I would refer the hon. Member to my reply to the hon. Member for Wolverhampton, North-East (Mrs. Short) on 6 December. [Vol. 975, c. 311.]

Elderly Persons (Residential Places)

asked the Secretary of State for Social Services, further to his reply to the hon. Member for Birmingham, Handsworth on 24 July, if he will confirm that the general target level for provision of residential accommodation for the elderly remains at 25 places per 1,000 population over 65 years and that no other general or particular guidelines have been issued to local authorities.

The ratio of 25 residential places per 1,000 population over 65 years is a guideline not a target-It dates back to 1972. As indicated in more general guidance, the level of local provision needs to be determined by local authorities in the light of local circumstances.

asked the Secretary of State for Social Services why, in view of the fact that he informed the hon.

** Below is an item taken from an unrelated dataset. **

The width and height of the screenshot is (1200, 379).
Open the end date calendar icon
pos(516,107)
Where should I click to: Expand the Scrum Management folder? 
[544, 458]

Member for Birmingham, Handsworth on 24 July that information was not available about existing numbers of residential places for the elderly provided by local authorities, such information is provided annually to his Department by all local authorities on forms RA1 to RA4 and published internally by the Department; and to what use this information is put.

I suggested to the hon. Member that she should obtain locally rather than from me the information she had asked for. The information held centrally is used primarily for planning and monitoring the development of services over the country as a whole.

Mr W Houghton

asked the Secretary of State for Social Services if he will indicate the allegations in detail, made against Mr. W. Houghton, a constituent of the hon. Member for St. Helens, by an investigator acting on behalf of his local departmental office, which have been proved to be without foundation in fact, although Mr. Houghton is still being denied benefit despite the fact that he has been advised that he is unfit for regular employment by his general practitioner and a consultant, both of whom have been treating him over a long period of time.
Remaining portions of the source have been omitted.